A “throwaway” pit bull has become the newest officer in the Wetumka Police Department.
The dog, called Wildflower, came to Oklahoma via a rescue group that transforms strays into law-enforcement personnel.
She was picked up by the Humane Society of North Myrtle Beach, South Carolina, where she was adopted for a short time but returned because she had “too much energy,” says Carol Skaziak, founder of the Throw Away Dogs Project in Pennsylvania.
The nonprofit rescues and trains dogs before donating them to police departments around the country.
“The shelter employees begged me to take her,” says Skaziak, who declined at first.
Six months later, Wildflower still did not have a permanent home and time started ticking for her to be euthanized. The shelter called Skaziak again.
“I agreed this time and she was transported to us by her team,” Skaziak says.
Wildflower came with her name, and Skaziak was skeptical about it. But after the pit bull’s personality bloomed, she knew Wildflower would keep the moniker.
“She is a free spirit … a happy-go-lucky dog,” Skaziak says. “She is a bull in a china shop that doesn’t realize her own strength but does not have a mean bone in her body. She is just like wildflowers; they blow in the wind and wherever they land they grow. This is exactly her.”
Wildflower did not initally respond to training. Skaziak says that when she first introduced Wildflower to her partner and head trainer, Bruce Myers, the dog had a lackluster attitude with none of her usual playfulness and energy.

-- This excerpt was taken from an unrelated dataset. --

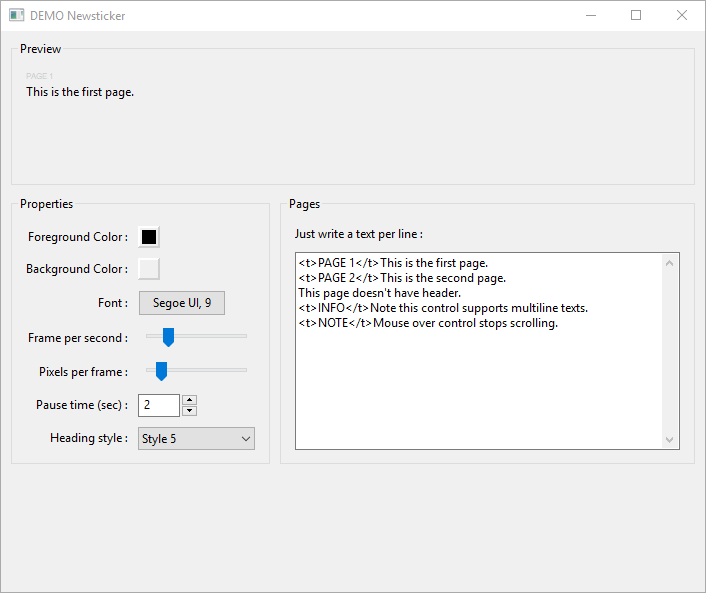
Task: Click the Newsticker app icon in title bar
Action: [16, 16]
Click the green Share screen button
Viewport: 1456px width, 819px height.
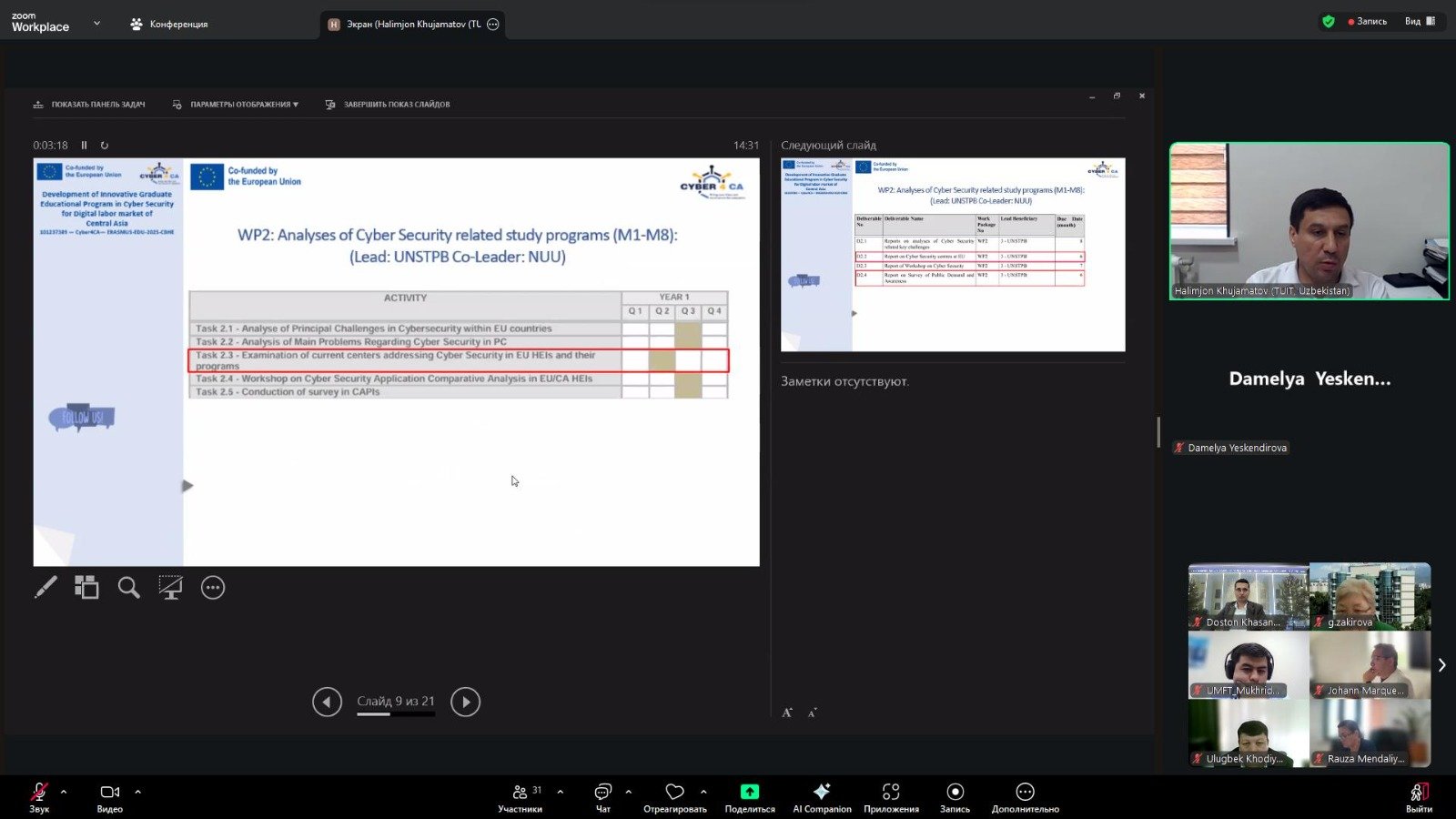(750, 797)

“She had no hunt drive, no prey drive; she was not even interested in a ball,” Skaziak says. “I was devastated. Bruce said to me, ‘What did you get us into?’ All I was thinking is, ‘We have a pit bull we need to re-home.’”
But luck struck.
“Nothing was working until the day a blue lacrosse ball fell out of the bag she came with,” Skaziak says. “Wildflower targeted that ball and [Bruce] knew at that moment he had his golden training ticket.”
Meanwhile, Wetumka Police Chief Joe Chitwood sought a way to replace his newly retired K-9 officer. With no funds to buy a new dog, he wasn’t sure how he was going to get one.
“It was pure luck that the Throw Away Dogs Project was on my news feed, so I went to their page,” says Chitwood, who filled out an application and eventually received his new partner.
Now Wildflower makes drug busts and has her own social media presence.
“Creating a Facebook page for her was my way of keeping the public updated on Wildflower, on and off the job,” Chitwood says. “It’s my hope to show not only the public, but other law enforcement agencies, that rescues, and more importantly, pit bulls can be used with great success as police working dogs.”